**読む文章**.
洋上風力の扱い:第2・第3ラウンド支援に向けたルール整理
長期脱炭素オークションは電源横断的な制度ですが、洋上風力については、事業環境の変化(資材・為替・金利等)を受け、事業完遂の確度を高める観点から、制度上の整理が進みました。
ポイントは二つです。第一に、一般論としてFIT/FIPの適用期間中は固定費の二重回収を避ける観点から、長期脱炭素オークションへの参加を認めない整理がベースにあります。第二に、再エネ海域利用法の公募案件であっても、ゼロプレミアム案件のように、固定費二重回収の懸念が相対的に小さい類型について、黎明期の事業完遂を支える限定措置として、長期脱炭素オークションの活用を可能とする考え方が示されています。適用は第2・第3ラウンド案件に限定し、次回以降の公募に一般化しない方向も資料で整理されています。 (経済産業省)
実務担当者の視点では、洋上風力は資金調達と工期・サプライチェーンのリスクが大きく、キャッシュフローの安定性が完遂に直結します。長期脱炭素オークションの活用が可能になると、長期の収入の底が見えやすくなり、レンダーや投資家に提示するモデルの耐久性が上がる可能性があります。一方で、公募占用計画の変更や公平性、国民負担との整合をどう担保するかが制度側の論点として並行して整理されています。 (経済産業省)

実務で押さえるべき整理(案件設計・入札・資金調達)
最後に、長期脱炭素オークションを事業運営する実務の要点をまとめてみます。
第一に、枠の数字を前提に、勝負する区分を定めることです。第3回では脱炭素電源5GWの中で、蓄電池・揚水・LDESは0.8GWに整理され、さらに0.4GWずつに分割されています。リチウムイオンで取りに行く場合、枠の細さは戦略に直結します。 (オクト)
第二に、要件適合を「仕様・調達・契約」で固めることです。蓄電池は6時間要件、セル製造国30%制限があり、メーカー見積・セル調達・保証条件・工期を、入札前に制度適合の形にしておく必要があります。 (エネルギー庁)
第三に、収益モデルは「長期kW対価+他市場収益」の二層で設計し、制度側の収益調整(還付等)を織り込んだうえで、DSCRやコベナンツの前提を組むことです。長期kW対価は固定費回収の土台になり得ますが、kWh側の収益(卸・相対・需給調整・非化石等)をどう組み合わせるかで、案件のリスクプロファイルが決まります。 (エネルギー庁)

**記録データ**.
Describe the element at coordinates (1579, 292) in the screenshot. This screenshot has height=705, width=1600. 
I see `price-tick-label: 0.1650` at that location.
...
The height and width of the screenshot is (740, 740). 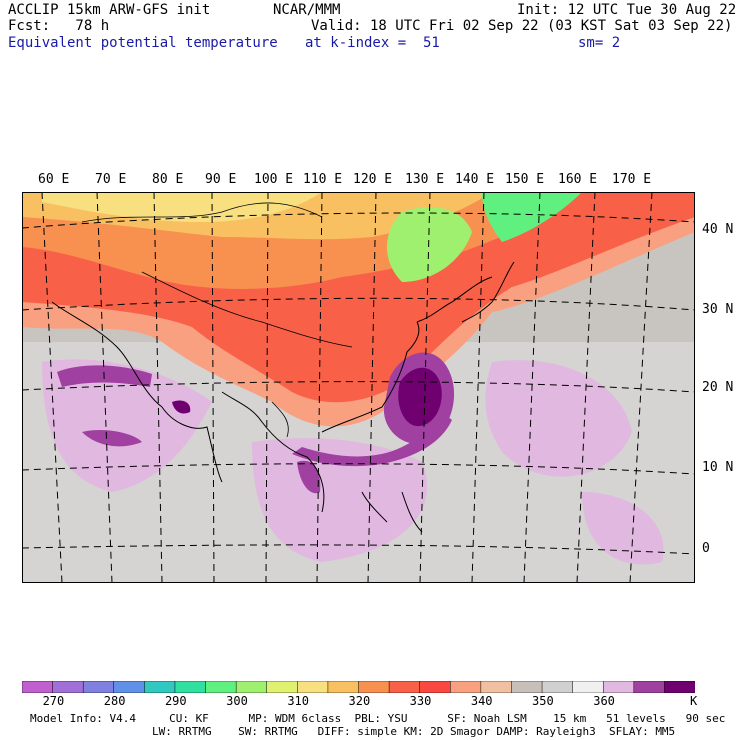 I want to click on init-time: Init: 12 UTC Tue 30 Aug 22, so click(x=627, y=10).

**課題の内容**. 長期脱炭素オークションの文章の「第一に、枠の数字を前提に、勝」から「あります。 (エネルギー庁)」までを、「リチウムイオン」を「ナトリウムイオン」に置き換えて書き直してください。

**解答例**.
第一に、枠の数字を前提に、勝負する区分を定めることです。第3回では脱炭素電源5GWの中で、蓄電池・揚水・LDESは0.8GWに整理され、さらに0.4GWずつに分割されています。ナトリウムイオンで取りに行く場合、枠の細さは戦略に直結します。 (オクト)
第二に、要件適合を「仕様・調達・契約」で固めることです。蓄電池は6時間要件、セル製造国30%制限があり、メーカー見積・セル調達・保証条件・工期を、入札前に制度適合の形にしておく必要があります。 (エネルギー庁)